1日3食すべてにおいてごはんやパン、麺類などの炭水化物を一切食べずにおかずだけ食べて腹8分目に留めるとぽっこりお腹のダイエットに効果があります。

炭水化物は太る原因となる脂質を含みませんが糖質をたくさん含んでいるものが多く糖質は脂肪に変わりやすいので太る原因となってしまうのです。ヒトのからだは炭水化物が足りなくなるとからだの中にたまった内臓脂肪を燃やしてエネルギー源として消費するので内臓脂肪がたまったぽっこりお腹のダイエットにはかなり効果があります。

運動ダイエット

ぽっこりお腹の原因となる内臓脂肪は燃えやすいので積極的に燃やせる運動に取り組むのはぽっこりお腹のダイエットでのコツと言ってよいのです。

内蔵脂肪を積極的に燃やせる運動はウォーキングやジョギングなどの有酸素運動です。

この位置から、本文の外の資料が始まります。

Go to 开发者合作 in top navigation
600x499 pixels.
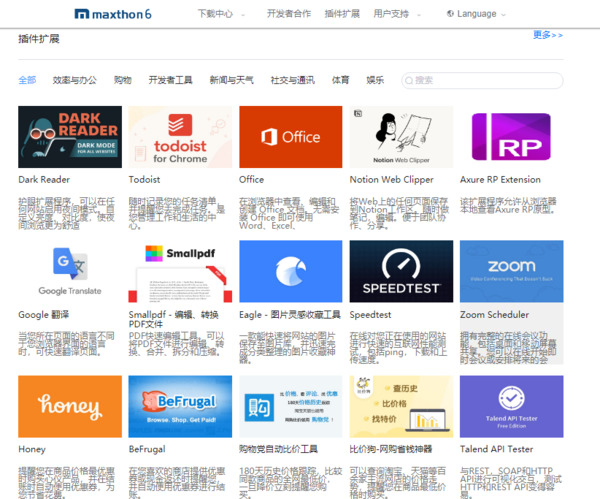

有酸素運動はゆっくりからだの体温を上げることで脂肪を分解するリパーゼ酵素の働きを強くしてくれます。

 

お腹の内臓脂肪を効率よく燃やすためのコツは内臓脂肪を分解して燃やしやすい遊離脂肪酸の状態にすることなのです。有酸素運動ならお腹の内臓脂肪を分解してどんどん遊離脂肪酸の状態にしてくれるので燃やしやすくなります。また、からだの中で脂肪を燃やすために必要な酸素も運動中にしっかり取り込めるので効果的です。

食べ過ぎが太る原因

ぽっこりしたお腹になる原因は多いのですが、20代でお腹ぽっこりして気になる人の多くは食べ過ぎやお酒の飲み過ぎといった摂取カロリー過多が原因と考えられます。

20代では比較的に新陳代謝が良いので食べ過ぎや飲み過ぎなどでそう簡単にお腹がぽっこりしてしまうことはないと言えます。が、食べ過ぎや飲み過ぎの生活が恒常的だと消費するエネルギー量よりも摂取カロリーの方が多くなる生活を続けていることになるのでカロリー消費が新陳代謝についていけずに脂肪となってからだにたまってお腹ぽっこりになってしまいます。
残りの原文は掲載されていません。